── MATERIAL SHOWN ──

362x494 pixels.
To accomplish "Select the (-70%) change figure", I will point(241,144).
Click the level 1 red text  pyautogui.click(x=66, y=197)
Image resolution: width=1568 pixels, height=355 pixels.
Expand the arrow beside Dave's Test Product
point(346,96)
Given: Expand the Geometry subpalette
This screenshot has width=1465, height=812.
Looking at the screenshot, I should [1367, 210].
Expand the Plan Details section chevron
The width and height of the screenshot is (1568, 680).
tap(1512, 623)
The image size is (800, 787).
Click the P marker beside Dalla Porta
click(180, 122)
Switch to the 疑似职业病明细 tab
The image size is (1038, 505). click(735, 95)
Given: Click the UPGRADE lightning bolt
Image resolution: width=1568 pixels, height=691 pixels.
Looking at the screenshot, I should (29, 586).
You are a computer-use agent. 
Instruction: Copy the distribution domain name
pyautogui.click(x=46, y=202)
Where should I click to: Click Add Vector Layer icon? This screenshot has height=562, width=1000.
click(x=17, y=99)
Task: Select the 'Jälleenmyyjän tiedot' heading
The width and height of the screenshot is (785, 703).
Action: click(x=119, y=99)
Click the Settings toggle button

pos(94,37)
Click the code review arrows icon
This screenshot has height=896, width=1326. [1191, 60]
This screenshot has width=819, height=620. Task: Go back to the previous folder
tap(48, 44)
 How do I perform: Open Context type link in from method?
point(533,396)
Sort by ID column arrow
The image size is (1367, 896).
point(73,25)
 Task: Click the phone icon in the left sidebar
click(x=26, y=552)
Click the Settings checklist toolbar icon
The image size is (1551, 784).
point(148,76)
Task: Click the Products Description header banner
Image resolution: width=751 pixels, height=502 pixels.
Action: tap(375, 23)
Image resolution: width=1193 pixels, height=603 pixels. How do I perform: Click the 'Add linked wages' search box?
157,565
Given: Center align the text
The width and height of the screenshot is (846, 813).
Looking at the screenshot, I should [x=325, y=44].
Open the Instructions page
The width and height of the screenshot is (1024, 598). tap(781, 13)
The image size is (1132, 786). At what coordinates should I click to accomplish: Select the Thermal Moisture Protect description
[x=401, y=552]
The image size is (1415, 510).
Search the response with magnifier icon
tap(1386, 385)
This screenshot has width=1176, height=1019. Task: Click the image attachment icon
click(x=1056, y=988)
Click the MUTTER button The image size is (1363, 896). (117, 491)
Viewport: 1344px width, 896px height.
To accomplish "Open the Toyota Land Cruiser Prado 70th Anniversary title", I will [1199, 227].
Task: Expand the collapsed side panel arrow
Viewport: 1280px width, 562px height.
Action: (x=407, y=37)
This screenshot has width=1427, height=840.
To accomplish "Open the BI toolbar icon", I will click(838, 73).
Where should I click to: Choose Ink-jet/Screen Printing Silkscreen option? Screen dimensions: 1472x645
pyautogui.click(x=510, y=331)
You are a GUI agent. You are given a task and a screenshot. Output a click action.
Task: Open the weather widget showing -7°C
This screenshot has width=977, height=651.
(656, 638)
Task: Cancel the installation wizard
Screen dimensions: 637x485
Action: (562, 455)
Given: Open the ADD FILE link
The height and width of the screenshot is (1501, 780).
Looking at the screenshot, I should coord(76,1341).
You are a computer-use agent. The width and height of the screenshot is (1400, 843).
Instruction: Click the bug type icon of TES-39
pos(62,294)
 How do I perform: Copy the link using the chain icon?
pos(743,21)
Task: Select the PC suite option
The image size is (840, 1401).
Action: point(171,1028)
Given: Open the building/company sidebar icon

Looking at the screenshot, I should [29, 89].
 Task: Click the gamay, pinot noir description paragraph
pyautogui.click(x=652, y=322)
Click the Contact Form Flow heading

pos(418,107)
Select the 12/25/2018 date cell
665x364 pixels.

───

TASK GOAL ▸ Rewrite all the lines above as a JSON list of strings, one string per line, skipping blank lines.

WRITTEN RESPONSE ▸
[
  "362x494 pixels.",
  "To accomplish \"Select the (-70%) change figure\", I will point(241,144).",
  "Click the level 1 red text  pyautogui.click(x=66, y=197)",
  "Image resolution: width=1568 pixels, height=355 pixels.",
  "Expand the arrow beside Dave's Test Product",
  "point(346,96)",
  "Given: Expand the Geometry subpalette",
  "This screenshot has width=1465, height=812.",
  "Looking at the screenshot, I should [1367, 210].",
  "Expand the Plan Details section chevron",
  "The width and height of the screenshot is (1568, 680).",
  "tap(1512, 623)",
  "The image size is (800, 787).",
  "Click the P marker beside Dalla Porta",
  "click(180, 122)",
  "Switch to the 疑似职业病明细 tab",
  "The image size is (1038, 505). click(735, 95)",
  "Given: Click the UPGRADE lightning bolt",
  "Image resolution: width=1568 pixels, height=691 pixels.",
  "Looking at the screenshot, I should (29, 586).",
  "You are a computer-use agent. ",
  "Instruction: Copy the distribution domain name",
  "pyautogui.click(x=46, y=202)",
  "Where should I click to: Click Add Vector Layer icon? This screenshot has height=562, width=1000.",
  "click(x=17, y=99)",
  "Task: Select the 'Jälleenmyyjän tiedot' heading",
  "The width and height of the screenshot is (785, 703).",
  "Action: click(x=119, y=99)",
  "Click the Settings toggle button",
  "pos(94,37)",
  "Click the code review arrows icon",
  "This screenshot has height=896, width=1326. [1191, 60]",
  "This screenshot has width=819, height=620. Task: Go back to the previous folder",
  "tap(48, 44)",
  " How do I perform: Open Context type link in from method?",
  "point(533,396)",
  "Sort by ID column arrow",
  "The image size is (1367, 896).",
  "point(73,25)",
  " Task: Click the phone icon in the left sidebar",
  "click(x=26, y=552)",
  "Click the Settings checklist toolbar icon",
  "The image size is (1551, 784).",
  "point(148,76)",
  "Task: Click the Products Description header banner",
  "Image resolution: width=751 pixels, height=502 pixels.",
  "Action: tap(375, 23)",
  "Image resolution: width=1193 pixels, height=603 pixels. How do I perform: Click the 'Add linked wages' search box?",
  "157,565",
  "Given: Center align the text",
  "The width and height of the screenshot is (846, 813).",
  "Looking at the screenshot, I should [x=325, y=44].",
  "Open the Instructions page",
  "The width and height of the screenshot is (1024, 598). tap(781, 13)",
  "The image size is (1132, 786). At what coordinates should I click to accomplish: Select the Thermal Moisture Protect description",
  "[x=401, y=552]",
  "The image size is (1415, 510).",
  "Search the response with magnifier icon",
  "tap(1386, 385)",
  "This screenshot has width=1176, height=1019. Task: Click the image attachment icon",
  "click(x=1056, y=988)",
  "Click the MUTTER button The image size is (1363, 896). (117, 491)",
  "Viewport: 1344px width, 896px height.",
  "To accomplish \"Open the Toyota Land Cruiser Prado 70th Anniversary title\", I will [1199, 227].",
  "Task: Expand the collapsed side panel arrow",
  "Viewport: 1280px width, 562px height.",
  "Action: (x=407, y=37)",
  "This screenshot has width=1427, height=840.",
  "To accomplish \"Open the BI toolbar icon\", I will click(838, 73).",
  "Where should I click to: Choose Ink-jet/Screen Printing Silkscreen option? Screen dimensions: 1472x645",
  "pyautogui.click(x=510, y=331)",
  "You are a GUI agent. You are given a task and a screenshot. Output a click action.",
  "Task: Open the weather widget showing -7°C",
  "This screenshot has width=977, height=651.",
  "(656, 638)",
  "Task: Cancel the installation wizard",
  "Screen dimensions: 637x485",
  "Action: (562, 455)",
  "Given: Open the ADD FILE link",
  "The height and width of the screenshot is (1501, 780).",
  "Looking at the screenshot, I should coord(76,1341).",
  "You are a computer-use agent. The width and height of the screenshot is (1400, 843).",
  "Instruction: Click the bug type icon of TES-39",
  "pos(62,294)",
  " How do I perform: Copy the link using the chain icon?",
  "pos(743,21)",
  "Task: Select the PC suite option",
  "The image size is (840, 1401).",
  "Action: point(171,1028)",
  "Given: Open the building/company sidebar icon",
  "Looking at the screenshot, I should [29, 89].",
  " Task: Click the gamay, pinot noir description paragraph",
  "pyautogui.click(x=652, y=322)",
  "Click the Contact Form Flow heading",
  "pos(418,107)",
  "Select the 12/25/2018 date cell",
  "665x364 pixels."
]